#### Task prompt:
Nothing but the lines from the one with "Click the insert link icon" through the end of the records below should be written out, and each must match word for word.

Collected data
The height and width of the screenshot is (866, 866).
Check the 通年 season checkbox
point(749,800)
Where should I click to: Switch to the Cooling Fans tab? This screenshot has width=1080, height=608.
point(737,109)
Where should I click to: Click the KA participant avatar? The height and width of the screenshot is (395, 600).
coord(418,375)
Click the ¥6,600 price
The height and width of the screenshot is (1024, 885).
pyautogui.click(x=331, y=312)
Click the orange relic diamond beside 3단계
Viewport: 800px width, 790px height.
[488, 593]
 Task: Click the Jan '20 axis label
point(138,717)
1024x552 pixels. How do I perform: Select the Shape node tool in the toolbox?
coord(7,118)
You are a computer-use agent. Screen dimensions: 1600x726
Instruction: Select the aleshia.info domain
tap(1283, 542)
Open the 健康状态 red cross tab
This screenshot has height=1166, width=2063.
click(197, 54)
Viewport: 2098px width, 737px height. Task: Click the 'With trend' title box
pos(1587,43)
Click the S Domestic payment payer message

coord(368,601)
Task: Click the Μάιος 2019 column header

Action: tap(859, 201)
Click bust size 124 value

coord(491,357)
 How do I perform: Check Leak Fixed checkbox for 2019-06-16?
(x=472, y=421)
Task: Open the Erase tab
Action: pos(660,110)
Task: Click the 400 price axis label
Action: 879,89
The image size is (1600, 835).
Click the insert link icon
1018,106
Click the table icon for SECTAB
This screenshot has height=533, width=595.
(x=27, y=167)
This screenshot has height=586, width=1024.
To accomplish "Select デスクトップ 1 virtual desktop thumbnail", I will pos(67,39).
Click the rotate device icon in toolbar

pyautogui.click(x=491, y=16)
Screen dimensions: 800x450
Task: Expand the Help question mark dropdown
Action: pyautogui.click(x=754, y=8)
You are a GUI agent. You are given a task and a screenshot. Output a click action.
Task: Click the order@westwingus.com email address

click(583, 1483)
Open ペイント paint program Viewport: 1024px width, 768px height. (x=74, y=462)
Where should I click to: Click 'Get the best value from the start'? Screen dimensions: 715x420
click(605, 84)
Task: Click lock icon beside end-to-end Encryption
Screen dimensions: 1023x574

#### Reply:
Click the insert link icon
1018,106
Click the table icon for SECTAB
This screenshot has height=533, width=595.
(x=27, y=167)
This screenshot has height=586, width=1024.
To accomplish "Select デスクトップ 1 virtual desktop thumbnail", I will pos(67,39).
Click the rotate device icon in toolbar

pyautogui.click(x=491, y=16)
Screen dimensions: 800x450
Task: Expand the Help question mark dropdown
Action: pyautogui.click(x=754, y=8)
You are a GUI agent. You are given a task and a screenshot. Output a click action.
Task: Click the order@westwingus.com email address

click(583, 1483)
Open ペイント paint program Viewport: 1024px width, 768px height. (x=74, y=462)
Where should I click to: Click 'Get the best value from the start'? Screen dimensions: 715x420
click(605, 84)
Task: Click lock icon beside end-to-end Encryption
Screen dimensions: 1023x574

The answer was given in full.